***** Dataset excerpts
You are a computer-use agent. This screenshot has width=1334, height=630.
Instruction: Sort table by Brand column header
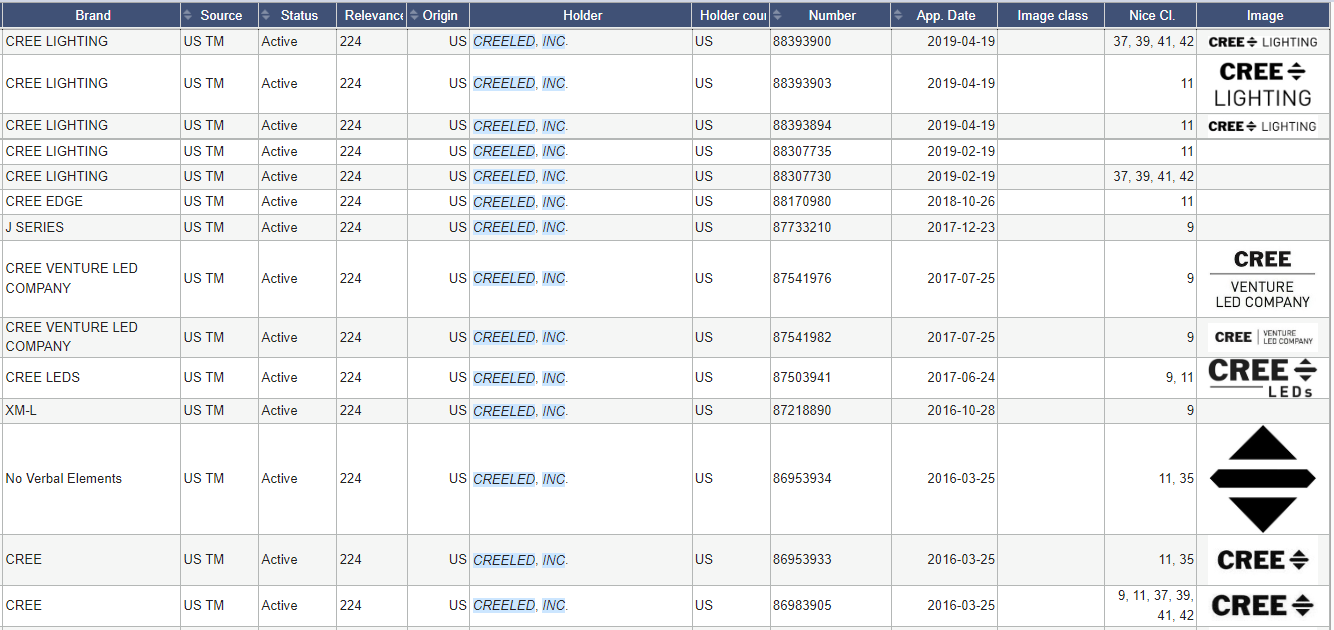pos(92,15)
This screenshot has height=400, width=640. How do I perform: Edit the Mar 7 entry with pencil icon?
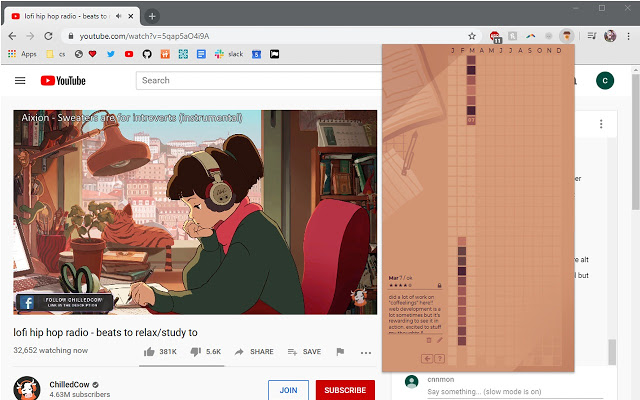click(440, 340)
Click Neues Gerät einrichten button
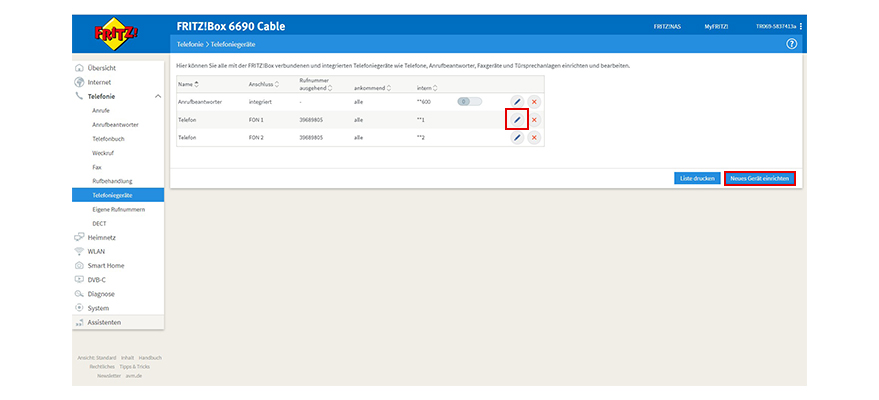The width and height of the screenshot is (879, 400). [x=760, y=178]
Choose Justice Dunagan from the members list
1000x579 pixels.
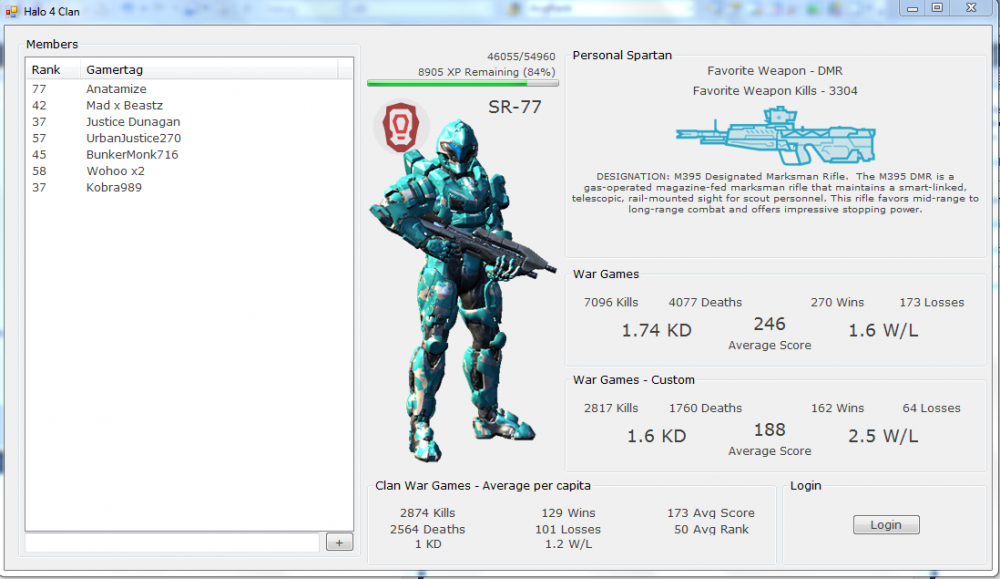click(x=133, y=122)
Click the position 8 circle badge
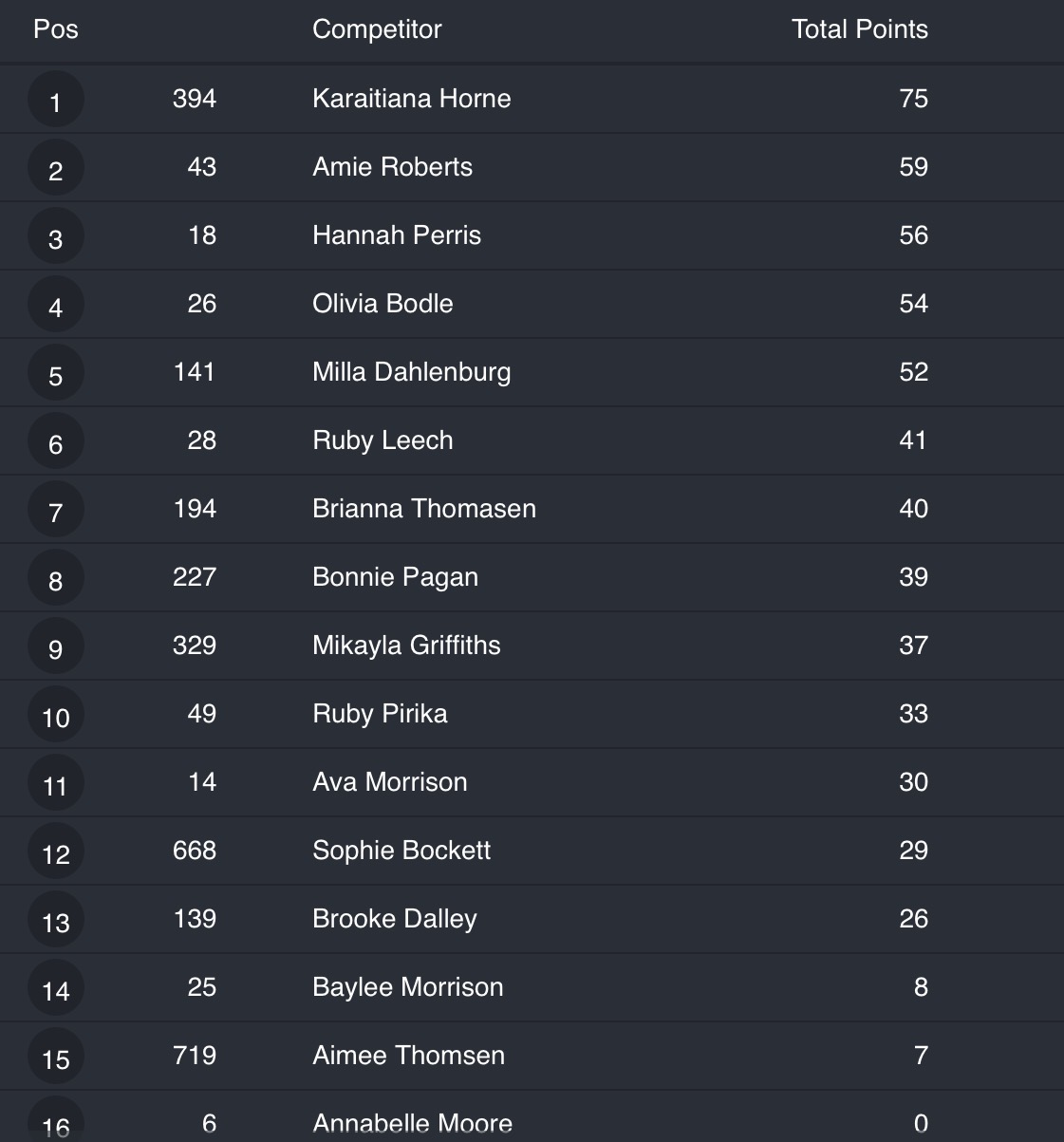Image resolution: width=1064 pixels, height=1142 pixels. click(x=56, y=578)
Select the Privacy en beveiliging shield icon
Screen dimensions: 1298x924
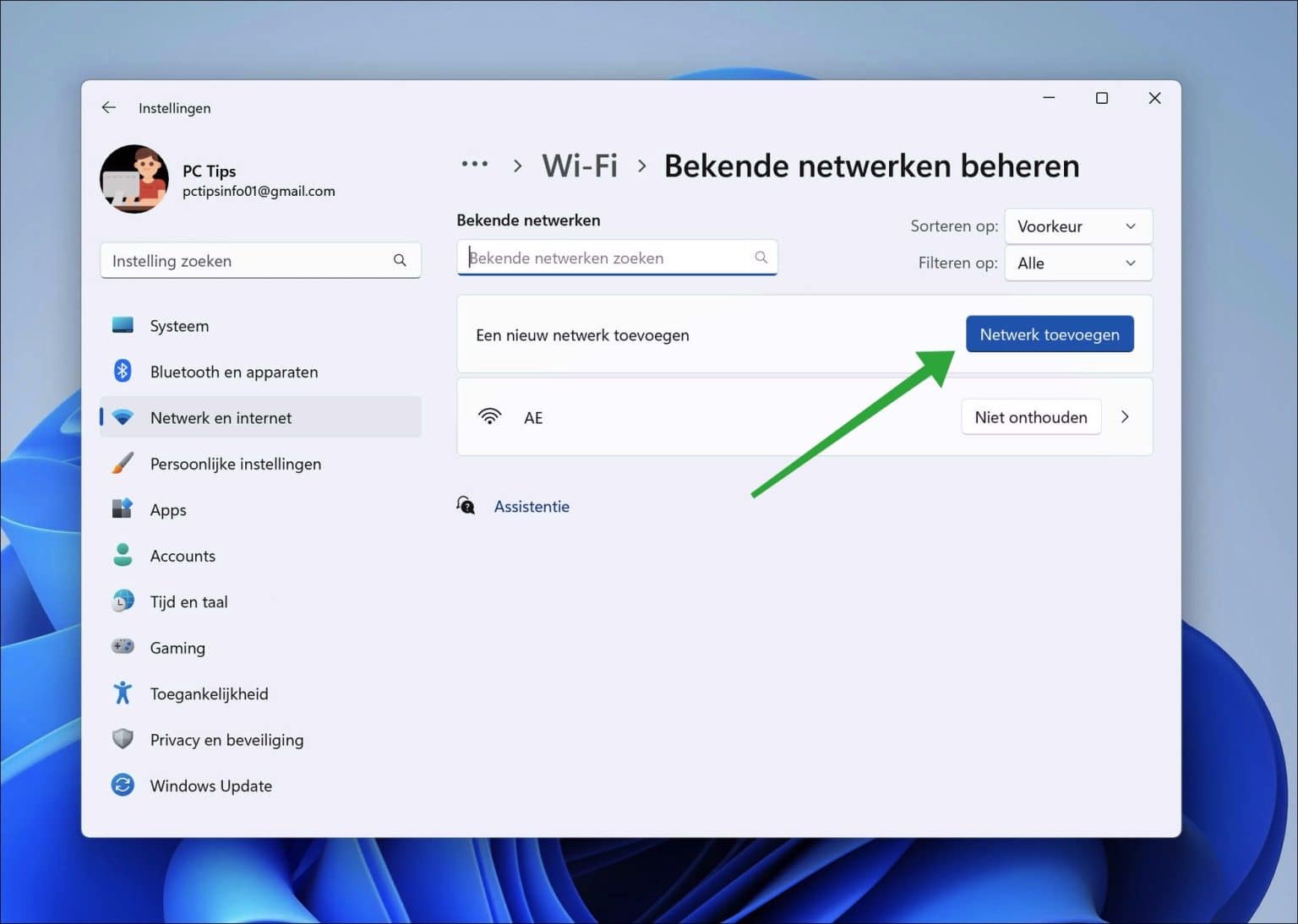123,738
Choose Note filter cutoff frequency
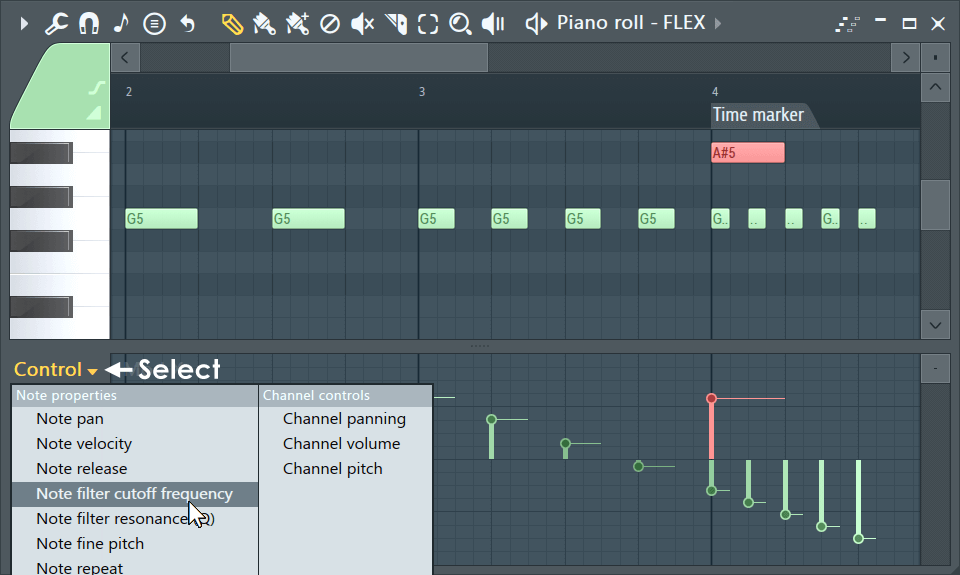 point(135,494)
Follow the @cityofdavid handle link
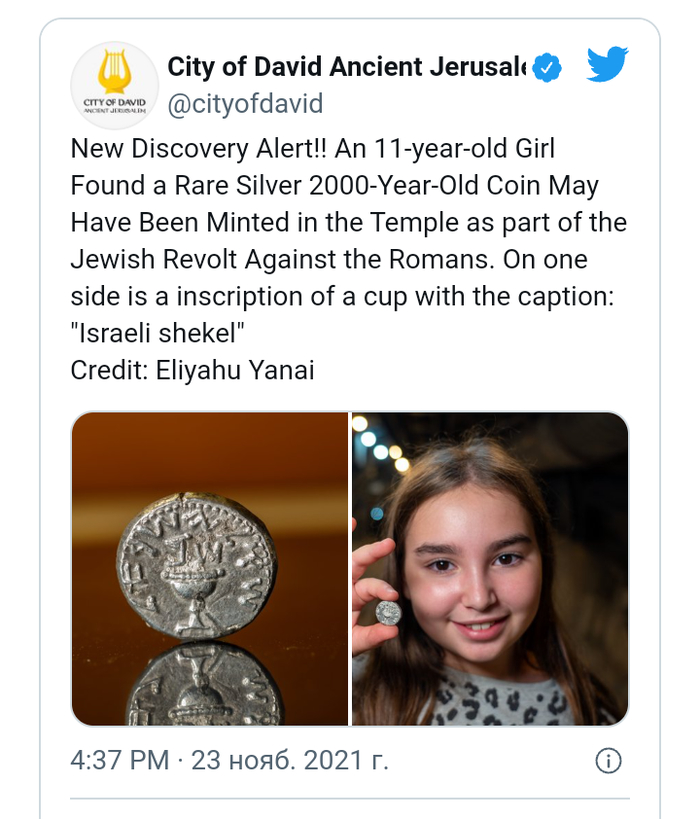The width and height of the screenshot is (700, 819). [x=246, y=103]
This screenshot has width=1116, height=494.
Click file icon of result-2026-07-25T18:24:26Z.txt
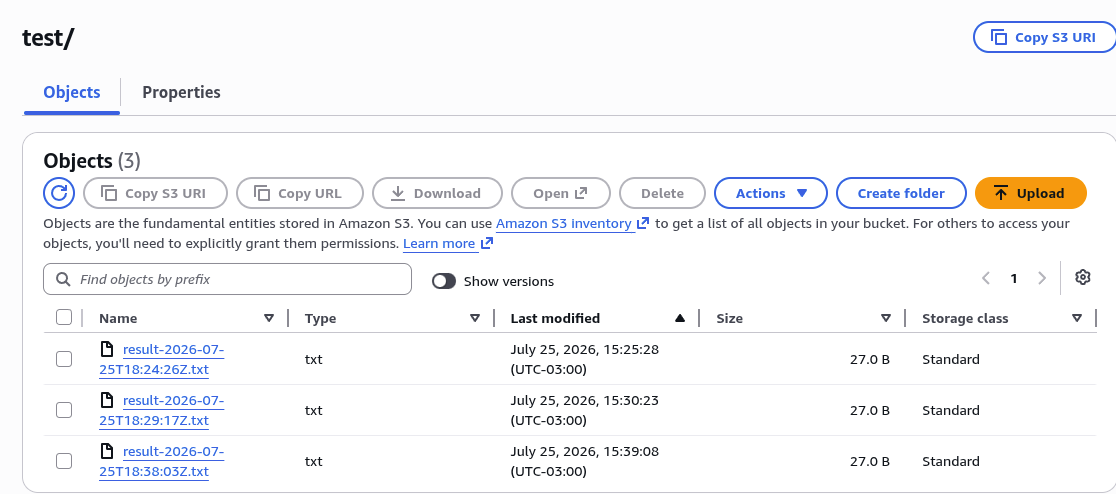(107, 349)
**********
- Your instructions: Without including any picture, write out the material above verbatim.

- Exercise result:
You are a computer-use agent. This screenshot has width=1334, height=630.
Instruction: Sort table by Brand column header
pos(92,15)
This screenshot has height=400, width=640. How do I perform: Edit the Mar 7 entry with pencil icon?
click(440, 340)
Click Neues Gerät einrichten button
The width and height of the screenshot is (879, 400). [x=760, y=178]
Choose Justice Dunagan from the members list
1000x579 pixels.
click(x=133, y=122)
Click the position 8 circle badge
Image resolution: width=1064 pixels, height=1142 pixels. click(x=56, y=578)
Select the Privacy en beveiliging shield icon
Screen dimensions: 1298x924
123,738
Choose Note filter cutoff frequency
 point(135,494)
Follow the @cityofdavid handle link
The width and height of the screenshot is (700, 819). [x=246, y=103]
This screenshot has width=1116, height=494.
Click file icon of result-2026-07-25T18:24:26Z.txt
(107, 349)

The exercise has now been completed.